[This article was published as part of a feature on predictions for 2011, with Apple set to launch the iPad 2 on Wednesday, we thought it would be good to take another look at what we thought the new model might hold.]
Where 2010 was the year of the iPad, 2011 will be the year of the tablet as other devices come on the scene. Joining the party are Research In Motion’s (RIM’s) BlackBerry tablet, the PlayBook, Samsung’s Galaxy Tab, the Cisco Cius, and others from HP, Dell and Lenovo, the main difference is that many of these iPad rivals are built on a smaller 7in form factor.
So will Apple bring out a 7in iPad to compete? Not likely. Steve Jobs criticised these so-called ‘iPad killers’, pointing out that a 7in screen is just 45 per cent of the area of an iPad screen. Jobs went further and added: “The only way they’re going to sell is if they come with sandpaper, because you’re going to have to sand people’s fingers down so they can work it. You can’t run the software you need on a screen that small.”
These vendors have pitched the smaller size – and lower weight – as benefits compared to the iPad. A smaller tablet can fit in a jacket pocket or handbag, and the lighter weight is easier to manage one-handed.

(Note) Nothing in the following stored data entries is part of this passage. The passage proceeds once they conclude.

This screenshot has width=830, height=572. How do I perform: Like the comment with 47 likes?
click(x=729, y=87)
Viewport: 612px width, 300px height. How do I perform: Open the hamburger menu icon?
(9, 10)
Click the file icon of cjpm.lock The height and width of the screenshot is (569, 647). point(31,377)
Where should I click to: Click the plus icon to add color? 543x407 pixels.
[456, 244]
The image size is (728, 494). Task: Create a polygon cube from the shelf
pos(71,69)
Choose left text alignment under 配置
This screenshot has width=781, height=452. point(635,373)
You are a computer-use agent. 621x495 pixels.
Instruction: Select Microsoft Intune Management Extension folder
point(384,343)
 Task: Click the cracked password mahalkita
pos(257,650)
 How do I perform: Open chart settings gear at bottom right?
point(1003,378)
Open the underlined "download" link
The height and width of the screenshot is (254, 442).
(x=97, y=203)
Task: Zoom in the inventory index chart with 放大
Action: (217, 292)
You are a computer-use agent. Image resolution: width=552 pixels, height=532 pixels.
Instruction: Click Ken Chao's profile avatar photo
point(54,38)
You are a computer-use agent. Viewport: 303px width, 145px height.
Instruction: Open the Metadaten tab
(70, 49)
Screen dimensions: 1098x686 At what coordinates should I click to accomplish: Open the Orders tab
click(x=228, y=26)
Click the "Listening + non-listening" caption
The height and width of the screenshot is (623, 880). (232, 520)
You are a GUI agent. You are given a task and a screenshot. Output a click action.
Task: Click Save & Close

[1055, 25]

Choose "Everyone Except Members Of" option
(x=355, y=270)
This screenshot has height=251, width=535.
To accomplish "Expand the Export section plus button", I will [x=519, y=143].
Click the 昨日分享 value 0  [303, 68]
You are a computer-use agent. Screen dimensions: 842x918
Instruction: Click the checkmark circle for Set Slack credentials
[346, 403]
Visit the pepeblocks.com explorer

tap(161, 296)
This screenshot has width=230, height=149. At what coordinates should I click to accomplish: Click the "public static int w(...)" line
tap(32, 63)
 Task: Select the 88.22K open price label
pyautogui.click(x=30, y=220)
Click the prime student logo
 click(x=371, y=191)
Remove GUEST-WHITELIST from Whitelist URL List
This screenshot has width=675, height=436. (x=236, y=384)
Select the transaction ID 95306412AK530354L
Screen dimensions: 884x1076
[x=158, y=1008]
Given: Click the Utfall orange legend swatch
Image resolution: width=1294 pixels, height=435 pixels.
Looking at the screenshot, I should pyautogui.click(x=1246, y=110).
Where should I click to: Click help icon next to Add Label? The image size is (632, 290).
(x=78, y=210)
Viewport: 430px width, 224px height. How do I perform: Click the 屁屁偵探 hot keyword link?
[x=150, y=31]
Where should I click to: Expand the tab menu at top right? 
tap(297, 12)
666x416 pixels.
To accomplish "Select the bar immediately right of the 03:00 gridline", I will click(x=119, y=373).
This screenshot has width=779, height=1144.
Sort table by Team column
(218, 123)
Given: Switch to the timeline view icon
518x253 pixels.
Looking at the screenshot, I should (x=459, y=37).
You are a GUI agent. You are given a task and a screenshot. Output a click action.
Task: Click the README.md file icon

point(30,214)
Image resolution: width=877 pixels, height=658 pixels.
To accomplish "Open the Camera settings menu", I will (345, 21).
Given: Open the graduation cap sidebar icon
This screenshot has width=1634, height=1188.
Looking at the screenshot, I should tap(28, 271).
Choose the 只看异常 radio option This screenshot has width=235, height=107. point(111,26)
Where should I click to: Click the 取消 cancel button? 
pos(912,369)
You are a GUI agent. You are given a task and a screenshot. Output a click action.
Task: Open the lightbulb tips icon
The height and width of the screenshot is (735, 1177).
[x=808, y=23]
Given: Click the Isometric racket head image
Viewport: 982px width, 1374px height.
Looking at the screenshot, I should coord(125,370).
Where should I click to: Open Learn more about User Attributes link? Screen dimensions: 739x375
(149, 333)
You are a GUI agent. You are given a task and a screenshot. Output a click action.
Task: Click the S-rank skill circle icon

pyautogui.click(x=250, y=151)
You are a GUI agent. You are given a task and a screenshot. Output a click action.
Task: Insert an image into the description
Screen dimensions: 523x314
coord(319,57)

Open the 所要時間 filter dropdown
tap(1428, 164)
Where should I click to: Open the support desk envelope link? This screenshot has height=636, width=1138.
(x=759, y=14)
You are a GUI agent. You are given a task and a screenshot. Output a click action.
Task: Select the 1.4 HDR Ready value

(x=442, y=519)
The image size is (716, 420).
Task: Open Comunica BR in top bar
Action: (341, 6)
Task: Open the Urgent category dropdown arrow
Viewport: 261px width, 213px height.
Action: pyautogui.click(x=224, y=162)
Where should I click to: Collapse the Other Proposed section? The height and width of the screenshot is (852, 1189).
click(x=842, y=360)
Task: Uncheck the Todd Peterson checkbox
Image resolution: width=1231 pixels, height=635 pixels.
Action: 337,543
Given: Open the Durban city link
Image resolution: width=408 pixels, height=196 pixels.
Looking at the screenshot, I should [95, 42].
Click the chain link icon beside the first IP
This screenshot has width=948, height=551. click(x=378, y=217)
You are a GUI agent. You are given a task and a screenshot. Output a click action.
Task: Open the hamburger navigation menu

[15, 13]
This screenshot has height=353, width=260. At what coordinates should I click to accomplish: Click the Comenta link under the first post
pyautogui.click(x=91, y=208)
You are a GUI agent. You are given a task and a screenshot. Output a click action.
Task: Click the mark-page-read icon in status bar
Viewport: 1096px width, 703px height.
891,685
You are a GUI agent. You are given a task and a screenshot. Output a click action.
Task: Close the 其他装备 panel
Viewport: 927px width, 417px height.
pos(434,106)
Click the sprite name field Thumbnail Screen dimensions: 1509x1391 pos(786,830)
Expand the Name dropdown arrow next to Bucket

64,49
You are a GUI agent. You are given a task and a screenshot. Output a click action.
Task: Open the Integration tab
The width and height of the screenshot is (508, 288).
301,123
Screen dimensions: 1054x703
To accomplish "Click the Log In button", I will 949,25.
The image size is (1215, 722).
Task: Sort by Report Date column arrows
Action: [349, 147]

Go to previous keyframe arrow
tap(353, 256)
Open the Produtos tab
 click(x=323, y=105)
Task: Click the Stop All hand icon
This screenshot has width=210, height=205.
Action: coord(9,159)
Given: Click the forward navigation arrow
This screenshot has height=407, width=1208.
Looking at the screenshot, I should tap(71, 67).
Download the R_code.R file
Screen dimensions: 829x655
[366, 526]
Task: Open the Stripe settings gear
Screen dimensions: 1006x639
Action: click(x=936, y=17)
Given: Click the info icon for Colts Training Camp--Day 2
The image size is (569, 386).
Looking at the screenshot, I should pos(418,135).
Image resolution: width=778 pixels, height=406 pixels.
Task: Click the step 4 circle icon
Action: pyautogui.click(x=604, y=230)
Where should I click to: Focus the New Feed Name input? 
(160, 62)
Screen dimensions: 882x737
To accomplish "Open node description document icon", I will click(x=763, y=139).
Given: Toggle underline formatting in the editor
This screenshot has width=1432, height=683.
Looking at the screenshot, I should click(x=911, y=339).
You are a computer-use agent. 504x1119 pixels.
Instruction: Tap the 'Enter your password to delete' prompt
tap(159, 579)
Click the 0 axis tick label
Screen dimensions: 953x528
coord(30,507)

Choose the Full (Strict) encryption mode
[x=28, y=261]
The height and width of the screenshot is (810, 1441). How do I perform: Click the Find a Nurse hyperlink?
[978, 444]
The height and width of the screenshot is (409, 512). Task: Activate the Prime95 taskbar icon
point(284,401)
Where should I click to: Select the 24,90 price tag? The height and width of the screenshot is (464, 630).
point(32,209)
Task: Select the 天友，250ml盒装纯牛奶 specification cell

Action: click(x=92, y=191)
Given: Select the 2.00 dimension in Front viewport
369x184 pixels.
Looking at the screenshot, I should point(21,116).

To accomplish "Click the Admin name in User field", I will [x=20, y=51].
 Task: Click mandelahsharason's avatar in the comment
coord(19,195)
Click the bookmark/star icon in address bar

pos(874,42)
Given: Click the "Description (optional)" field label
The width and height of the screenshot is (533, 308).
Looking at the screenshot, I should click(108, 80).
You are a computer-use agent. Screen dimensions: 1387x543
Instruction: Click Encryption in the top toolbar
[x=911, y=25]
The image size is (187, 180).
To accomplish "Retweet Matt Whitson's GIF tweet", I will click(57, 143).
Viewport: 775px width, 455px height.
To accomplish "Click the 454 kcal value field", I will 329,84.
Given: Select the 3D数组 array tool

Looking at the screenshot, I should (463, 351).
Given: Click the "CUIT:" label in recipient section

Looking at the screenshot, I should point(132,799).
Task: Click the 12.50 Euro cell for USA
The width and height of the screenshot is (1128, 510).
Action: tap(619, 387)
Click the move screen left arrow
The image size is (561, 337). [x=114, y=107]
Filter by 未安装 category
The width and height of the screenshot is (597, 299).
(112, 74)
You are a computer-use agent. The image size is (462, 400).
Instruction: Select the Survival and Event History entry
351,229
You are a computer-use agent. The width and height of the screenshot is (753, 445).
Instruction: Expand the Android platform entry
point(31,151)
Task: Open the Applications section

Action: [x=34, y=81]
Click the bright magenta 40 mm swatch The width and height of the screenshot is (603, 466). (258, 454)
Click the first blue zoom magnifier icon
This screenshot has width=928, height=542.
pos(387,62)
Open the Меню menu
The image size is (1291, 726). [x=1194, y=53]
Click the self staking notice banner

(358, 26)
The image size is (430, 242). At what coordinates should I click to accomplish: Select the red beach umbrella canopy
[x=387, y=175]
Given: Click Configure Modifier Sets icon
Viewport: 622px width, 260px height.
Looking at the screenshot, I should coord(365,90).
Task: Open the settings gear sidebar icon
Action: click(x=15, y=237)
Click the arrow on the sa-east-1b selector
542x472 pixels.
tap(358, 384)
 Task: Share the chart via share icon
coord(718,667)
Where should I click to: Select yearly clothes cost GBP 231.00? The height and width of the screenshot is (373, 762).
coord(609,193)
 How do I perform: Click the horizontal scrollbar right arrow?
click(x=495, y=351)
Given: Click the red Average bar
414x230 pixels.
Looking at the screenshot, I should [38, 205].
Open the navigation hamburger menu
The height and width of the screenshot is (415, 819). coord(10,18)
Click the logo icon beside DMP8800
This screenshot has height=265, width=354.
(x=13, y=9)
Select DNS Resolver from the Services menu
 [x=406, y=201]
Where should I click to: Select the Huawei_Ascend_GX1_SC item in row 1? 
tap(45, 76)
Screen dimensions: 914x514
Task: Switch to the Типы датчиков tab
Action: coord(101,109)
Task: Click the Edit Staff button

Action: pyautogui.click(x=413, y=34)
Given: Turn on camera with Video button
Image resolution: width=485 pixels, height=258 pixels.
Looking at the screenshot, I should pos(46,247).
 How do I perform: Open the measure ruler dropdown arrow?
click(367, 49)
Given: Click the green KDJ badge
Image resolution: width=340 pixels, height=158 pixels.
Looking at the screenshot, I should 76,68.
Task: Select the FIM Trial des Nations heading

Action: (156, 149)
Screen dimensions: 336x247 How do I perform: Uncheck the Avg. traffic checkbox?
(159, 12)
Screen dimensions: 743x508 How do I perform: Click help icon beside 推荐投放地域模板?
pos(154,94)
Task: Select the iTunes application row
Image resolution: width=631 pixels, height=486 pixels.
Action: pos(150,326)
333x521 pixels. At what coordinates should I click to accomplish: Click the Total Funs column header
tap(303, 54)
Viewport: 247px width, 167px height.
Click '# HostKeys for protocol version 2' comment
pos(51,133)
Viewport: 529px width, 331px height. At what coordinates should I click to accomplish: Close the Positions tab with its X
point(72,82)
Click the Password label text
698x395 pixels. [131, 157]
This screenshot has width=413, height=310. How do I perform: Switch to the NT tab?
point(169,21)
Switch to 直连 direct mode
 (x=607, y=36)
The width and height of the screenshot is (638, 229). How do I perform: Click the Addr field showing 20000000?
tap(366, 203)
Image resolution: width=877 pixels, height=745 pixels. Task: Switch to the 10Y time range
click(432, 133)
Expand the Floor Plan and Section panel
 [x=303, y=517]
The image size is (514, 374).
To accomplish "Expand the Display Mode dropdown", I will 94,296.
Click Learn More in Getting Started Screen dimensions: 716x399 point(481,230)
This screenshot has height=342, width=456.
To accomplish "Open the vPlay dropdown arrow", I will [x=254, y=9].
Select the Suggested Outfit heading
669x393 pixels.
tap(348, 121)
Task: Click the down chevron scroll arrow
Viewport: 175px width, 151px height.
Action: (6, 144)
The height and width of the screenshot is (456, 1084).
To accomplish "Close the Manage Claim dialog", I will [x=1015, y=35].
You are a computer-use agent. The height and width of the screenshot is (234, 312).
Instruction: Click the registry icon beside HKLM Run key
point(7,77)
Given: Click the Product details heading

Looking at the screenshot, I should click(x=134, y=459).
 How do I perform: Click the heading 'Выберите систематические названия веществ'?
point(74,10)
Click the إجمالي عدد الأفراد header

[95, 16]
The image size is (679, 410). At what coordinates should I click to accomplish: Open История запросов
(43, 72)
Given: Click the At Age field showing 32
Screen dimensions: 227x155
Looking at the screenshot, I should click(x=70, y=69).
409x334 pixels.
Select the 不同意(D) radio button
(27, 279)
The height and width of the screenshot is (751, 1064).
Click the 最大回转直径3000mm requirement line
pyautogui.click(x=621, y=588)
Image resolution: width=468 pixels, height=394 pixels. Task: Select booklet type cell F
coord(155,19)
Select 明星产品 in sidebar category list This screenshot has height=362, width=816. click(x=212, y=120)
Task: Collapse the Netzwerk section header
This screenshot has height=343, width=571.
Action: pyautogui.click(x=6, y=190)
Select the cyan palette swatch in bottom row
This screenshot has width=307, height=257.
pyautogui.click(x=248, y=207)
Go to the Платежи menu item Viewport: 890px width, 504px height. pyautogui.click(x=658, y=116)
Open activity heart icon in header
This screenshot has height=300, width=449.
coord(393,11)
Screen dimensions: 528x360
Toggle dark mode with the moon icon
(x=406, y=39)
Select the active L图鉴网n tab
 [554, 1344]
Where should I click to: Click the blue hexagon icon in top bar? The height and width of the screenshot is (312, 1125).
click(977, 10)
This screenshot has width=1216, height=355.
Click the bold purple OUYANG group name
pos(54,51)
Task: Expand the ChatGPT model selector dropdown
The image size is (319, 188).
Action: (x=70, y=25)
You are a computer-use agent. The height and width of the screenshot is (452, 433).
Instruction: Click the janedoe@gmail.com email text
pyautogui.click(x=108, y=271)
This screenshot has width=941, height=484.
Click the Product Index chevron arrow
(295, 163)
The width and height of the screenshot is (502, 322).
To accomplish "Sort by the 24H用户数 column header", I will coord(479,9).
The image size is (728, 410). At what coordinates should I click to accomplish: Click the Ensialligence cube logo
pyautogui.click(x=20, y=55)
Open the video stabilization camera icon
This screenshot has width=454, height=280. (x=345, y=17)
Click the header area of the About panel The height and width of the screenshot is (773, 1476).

The dirty secret, though, is the current version of the Android operating system that drives these devices isn’t designed for tablets, and doesn’t play well at sizes more than 7in.
It’s no coincidence that as Google prepares to launch Android 3.0 vendors are developing larger Android tablets. It will be interesting to see how those companies that pitched the virtues of 7in will market larger versions.
On that note, could the iPad get even bigger? A widescreen version would be more suitable for watching movies, with the added bonus of more keyboard space.
Should Apple be concerned about the competition? The iPad has been selling well to date, so well that Apple admitted it couldn’t meet demand for the device. Last quarter, 4.19 million iPads were sold, and some analysts have suggested sales will hit 6 million in the Christmas quarter. A Strategy Analytics report said the iPad had 95 per cent of the tablet market last quarter. But things are different now that other tablets have launched. How will Apple fare now? Some analysts estimate the market for tablet devices to be about 25 million units for 2011, while others think it will soar to 54.8 million by the end of 2011. What percentage of this figure will Apple gain? Apple will ship 45 million iPads in 2011, calculates Ticonderoga Securities analyst Brian White, while Piper Jaffray’s Gene Munster, usually bullish where Apple is concerned, thinks 21 million iPads will be sold in 2011.
Helping Apple’s quest to sell more iPads will be the iPad 2. The most obvious new features will be a front-facing video camera and FaceTime – Apple’s launch of FaceTime on the iPhone, then the iPod touch and now the Mac, means its absence from the iPad is bewildering.
FaceTime could make the iPad even more accessible to business: video calling may appeal to people who travel frequently. Apple has added other business targeted features, such as wireless printing with iOS 4.2, and with the advent of cloud-hosted software, the iPad could become the perfect device for the salesman.
Other new features you can expect to see are a more powerful processor, a Retina display screen, and more memory: right now, the iPhone 4 has twice the memory of the iPad (512MB compared to 256MB).
So, when will you be able to get your hands on the new iPad? Many predict availability in April 2011, one year after the first iPad went on sale. However, the launch, or an early unveiling, could happen much sooner, perhaps to coincide with the Consumer Electronics Show (CES) in January. Apple won’t attend CES, but there’s nothing to stop it from making an announcement to steal the thunder of its competitors.